▶ TRECHO DO DOCUMENTO:
----------------------------------------

Como as atmosferas se formam e como elas se perdem? Foto: Kristina Armitage/Quanta Magazine
No fim da década de 1970, Titã, a estranha lua de Saturno, um mundo laranja e enevoado, esperava visitantes: primeiro, a sonda Pioneer 11 da Nasa, depois a Voyager.
A maioria das luas não tem ar ou apresenta pouco mais que véus gasosos e transparentes. Mas Titã está envolta por um cobertor de nitrogênio e metano tão espesso que, com um par de asas e bom impulso, astronautas conseguiriam voar só batendo os braços.
Poucos anos depois que as sondas passaram por Titã, Kevin Zahnle, cientista planetário do Ames Research Center da Nasa, a agência espacial americana, refletia sobre a atmosfera da lua quando se fez uma pergunta enganosamente simples sobre como os planetas funcionam: “Por que tem ar ali?”
A maioria dos cientistas achava que a presença de atmosferas ao redor dos planetas – e da estranha lua Titã – era uma questão de materiais iniciais. Se um planeta em crescimento engolisse bastante material facilmente vaporizável, teria atmosfera. Caso contrário, não teria.
Os cientistas também sabiam que as atmosferas se agarram aos mundos por causa da gravidade e que os mundos muito pequenos não têm peso suficiente para reter ar. Mas aí observações de Marte sugeriram que, para surpresa geral, o planeta havia perdido quantidades substanciais de ar.
Enquanto Zahnle analisava os dados de todo o sistema solar, começou a se perguntar se a perda atmosférica – e não os materiais iniciais – poderia determinar se os mundos reteriam ar. Ele colocou dezenas de corpos do sistema solar em um gráfico simples que comparava a velocidade de escape de um mundo – uma medida de sua gravidade – com a quantidade de luz solar que recebia conforme as atmosferas se esvaiam sob o sol.

----------------------------------------

▶ DADOS FORNECIDOS:
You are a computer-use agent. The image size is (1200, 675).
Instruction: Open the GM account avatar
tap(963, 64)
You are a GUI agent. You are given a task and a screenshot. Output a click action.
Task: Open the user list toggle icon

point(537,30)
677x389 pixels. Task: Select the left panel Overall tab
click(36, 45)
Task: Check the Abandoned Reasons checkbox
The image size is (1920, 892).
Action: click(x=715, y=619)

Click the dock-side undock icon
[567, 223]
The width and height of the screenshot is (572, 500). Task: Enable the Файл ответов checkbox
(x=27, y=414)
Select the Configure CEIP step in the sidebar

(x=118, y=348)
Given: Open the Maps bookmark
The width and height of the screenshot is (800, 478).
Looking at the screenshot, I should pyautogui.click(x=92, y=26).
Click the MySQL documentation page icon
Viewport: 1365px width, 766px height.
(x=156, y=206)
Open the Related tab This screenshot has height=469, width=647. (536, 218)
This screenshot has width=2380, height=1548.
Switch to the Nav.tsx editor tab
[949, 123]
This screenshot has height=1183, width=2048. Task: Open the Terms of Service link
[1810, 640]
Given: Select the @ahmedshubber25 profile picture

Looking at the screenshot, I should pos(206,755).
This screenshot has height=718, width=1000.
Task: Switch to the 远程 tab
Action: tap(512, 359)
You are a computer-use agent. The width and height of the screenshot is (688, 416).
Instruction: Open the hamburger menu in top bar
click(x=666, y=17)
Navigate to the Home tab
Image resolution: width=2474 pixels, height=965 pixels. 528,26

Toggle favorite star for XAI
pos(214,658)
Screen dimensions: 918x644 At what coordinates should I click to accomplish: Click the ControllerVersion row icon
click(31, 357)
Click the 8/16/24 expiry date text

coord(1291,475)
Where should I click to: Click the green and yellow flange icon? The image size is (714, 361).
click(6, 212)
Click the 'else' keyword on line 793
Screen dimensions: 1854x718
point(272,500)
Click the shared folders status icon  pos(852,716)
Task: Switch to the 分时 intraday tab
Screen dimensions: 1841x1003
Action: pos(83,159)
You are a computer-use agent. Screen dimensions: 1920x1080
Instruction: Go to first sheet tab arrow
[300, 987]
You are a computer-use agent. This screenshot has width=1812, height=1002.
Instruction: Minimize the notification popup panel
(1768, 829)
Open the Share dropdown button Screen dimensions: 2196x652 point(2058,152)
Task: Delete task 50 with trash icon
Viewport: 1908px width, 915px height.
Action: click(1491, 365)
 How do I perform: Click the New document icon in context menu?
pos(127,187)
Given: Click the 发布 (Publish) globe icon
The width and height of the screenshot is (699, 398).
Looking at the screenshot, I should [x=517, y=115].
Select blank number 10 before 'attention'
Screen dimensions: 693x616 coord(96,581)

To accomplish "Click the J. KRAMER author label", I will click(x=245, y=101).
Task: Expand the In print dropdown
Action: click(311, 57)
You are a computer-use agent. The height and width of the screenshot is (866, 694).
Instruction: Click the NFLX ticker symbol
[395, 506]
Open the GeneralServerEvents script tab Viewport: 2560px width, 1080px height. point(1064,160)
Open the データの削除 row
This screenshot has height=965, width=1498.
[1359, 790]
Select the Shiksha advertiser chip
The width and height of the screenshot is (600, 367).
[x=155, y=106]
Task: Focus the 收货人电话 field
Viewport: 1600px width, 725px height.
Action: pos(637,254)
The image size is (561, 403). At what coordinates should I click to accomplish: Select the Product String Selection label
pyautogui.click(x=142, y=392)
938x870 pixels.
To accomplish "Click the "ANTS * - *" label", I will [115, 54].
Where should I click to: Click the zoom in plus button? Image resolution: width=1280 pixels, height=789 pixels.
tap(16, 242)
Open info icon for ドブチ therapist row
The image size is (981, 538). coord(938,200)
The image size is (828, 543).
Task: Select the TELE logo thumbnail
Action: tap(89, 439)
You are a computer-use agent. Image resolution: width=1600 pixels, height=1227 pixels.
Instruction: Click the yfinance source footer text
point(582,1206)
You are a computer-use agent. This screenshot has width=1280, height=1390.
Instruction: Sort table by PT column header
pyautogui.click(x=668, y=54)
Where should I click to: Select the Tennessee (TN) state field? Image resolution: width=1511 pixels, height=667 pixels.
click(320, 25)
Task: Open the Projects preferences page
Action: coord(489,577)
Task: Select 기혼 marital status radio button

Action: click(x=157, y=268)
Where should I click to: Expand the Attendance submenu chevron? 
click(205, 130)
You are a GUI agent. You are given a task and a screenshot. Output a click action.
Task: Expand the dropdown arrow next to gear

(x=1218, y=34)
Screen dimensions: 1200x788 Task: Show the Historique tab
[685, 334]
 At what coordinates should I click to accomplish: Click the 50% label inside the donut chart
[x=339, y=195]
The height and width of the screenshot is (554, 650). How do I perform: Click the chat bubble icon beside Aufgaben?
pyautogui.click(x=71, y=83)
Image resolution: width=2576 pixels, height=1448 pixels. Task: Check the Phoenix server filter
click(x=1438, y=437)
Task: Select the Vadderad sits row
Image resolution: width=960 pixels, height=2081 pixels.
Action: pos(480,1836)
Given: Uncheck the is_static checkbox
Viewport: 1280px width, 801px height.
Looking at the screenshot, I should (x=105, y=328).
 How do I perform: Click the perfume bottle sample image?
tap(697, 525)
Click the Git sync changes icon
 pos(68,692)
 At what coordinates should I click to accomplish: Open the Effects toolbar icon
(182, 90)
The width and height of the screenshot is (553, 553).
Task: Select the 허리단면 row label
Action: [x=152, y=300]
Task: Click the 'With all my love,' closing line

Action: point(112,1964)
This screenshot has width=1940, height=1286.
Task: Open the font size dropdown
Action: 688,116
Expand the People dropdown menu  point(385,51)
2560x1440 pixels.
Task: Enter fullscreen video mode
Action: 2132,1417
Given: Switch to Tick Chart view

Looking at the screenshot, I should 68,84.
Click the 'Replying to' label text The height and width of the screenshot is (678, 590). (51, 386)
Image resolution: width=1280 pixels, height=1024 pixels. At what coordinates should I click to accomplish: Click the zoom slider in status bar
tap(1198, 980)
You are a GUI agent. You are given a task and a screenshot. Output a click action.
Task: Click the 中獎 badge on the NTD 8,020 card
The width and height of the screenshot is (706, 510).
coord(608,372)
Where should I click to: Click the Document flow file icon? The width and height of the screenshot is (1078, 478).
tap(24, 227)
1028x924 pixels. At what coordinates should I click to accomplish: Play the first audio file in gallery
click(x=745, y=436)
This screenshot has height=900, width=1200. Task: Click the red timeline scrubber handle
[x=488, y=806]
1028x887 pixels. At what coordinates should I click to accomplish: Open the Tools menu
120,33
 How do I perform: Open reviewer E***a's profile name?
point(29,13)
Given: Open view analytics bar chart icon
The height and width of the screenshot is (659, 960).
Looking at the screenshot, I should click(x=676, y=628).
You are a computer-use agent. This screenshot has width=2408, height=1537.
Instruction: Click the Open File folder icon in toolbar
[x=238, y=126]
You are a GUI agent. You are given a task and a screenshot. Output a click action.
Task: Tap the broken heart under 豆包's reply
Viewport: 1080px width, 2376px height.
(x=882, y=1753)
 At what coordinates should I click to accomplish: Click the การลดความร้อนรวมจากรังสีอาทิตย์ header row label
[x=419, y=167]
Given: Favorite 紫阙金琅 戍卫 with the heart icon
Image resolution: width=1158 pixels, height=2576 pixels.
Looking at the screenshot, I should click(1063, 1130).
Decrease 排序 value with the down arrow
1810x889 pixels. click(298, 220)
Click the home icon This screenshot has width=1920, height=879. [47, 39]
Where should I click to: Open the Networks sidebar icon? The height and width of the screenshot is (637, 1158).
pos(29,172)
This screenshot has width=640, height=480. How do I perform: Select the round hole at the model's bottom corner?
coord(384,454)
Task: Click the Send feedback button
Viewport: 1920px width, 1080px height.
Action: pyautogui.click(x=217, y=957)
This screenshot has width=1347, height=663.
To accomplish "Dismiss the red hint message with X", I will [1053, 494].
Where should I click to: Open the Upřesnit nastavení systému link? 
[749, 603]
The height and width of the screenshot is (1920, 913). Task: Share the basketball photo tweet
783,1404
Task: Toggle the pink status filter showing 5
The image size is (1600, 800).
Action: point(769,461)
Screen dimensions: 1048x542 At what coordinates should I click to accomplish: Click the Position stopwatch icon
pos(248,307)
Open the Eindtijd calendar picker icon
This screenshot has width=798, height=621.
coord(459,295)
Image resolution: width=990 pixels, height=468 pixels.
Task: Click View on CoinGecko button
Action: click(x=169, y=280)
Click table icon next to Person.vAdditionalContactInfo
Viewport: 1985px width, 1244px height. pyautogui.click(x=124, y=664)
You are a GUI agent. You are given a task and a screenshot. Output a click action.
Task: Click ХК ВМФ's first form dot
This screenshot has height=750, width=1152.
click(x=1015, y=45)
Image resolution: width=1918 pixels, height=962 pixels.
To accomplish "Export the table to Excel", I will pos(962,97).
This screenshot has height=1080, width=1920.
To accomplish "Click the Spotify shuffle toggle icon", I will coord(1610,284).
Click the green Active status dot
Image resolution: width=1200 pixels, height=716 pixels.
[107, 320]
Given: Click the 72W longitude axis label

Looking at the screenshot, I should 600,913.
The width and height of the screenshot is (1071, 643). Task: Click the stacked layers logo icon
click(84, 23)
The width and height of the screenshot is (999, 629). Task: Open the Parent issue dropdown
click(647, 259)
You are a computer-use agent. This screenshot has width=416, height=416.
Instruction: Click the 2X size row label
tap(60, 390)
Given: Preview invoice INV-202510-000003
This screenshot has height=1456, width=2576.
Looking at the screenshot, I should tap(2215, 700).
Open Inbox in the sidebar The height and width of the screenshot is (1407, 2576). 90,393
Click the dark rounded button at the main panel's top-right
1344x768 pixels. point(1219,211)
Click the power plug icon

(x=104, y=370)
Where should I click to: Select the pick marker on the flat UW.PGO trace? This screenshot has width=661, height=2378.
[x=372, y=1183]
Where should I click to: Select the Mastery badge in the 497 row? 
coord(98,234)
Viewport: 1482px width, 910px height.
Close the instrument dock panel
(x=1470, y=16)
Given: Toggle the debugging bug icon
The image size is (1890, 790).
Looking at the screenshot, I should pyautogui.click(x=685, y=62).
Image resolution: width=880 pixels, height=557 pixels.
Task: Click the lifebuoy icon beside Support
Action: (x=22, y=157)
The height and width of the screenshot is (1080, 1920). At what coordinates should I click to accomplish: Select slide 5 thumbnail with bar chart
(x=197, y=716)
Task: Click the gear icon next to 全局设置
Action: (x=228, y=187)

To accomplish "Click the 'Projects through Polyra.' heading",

----------------------------------------

▶ O QUE FAZER: Reescreva o trecho sobre atmosferas a partir de "A maioria das" e seguindo até "batendo os braços.", com "cobertor" substituído por "manto". Os dados foram tirados de outra fonte.

▶ SOLUÇÃO DA TAREFA:
A maioria das luas não tem ar ou apresenta pouco mais que véus gasosos e transparentes. Mas Titã está envolta por um manto de nitrogênio e metano tão espesso que, com um par de asas e bom impulso, astronautas conseguiriam voar só batendo os braços.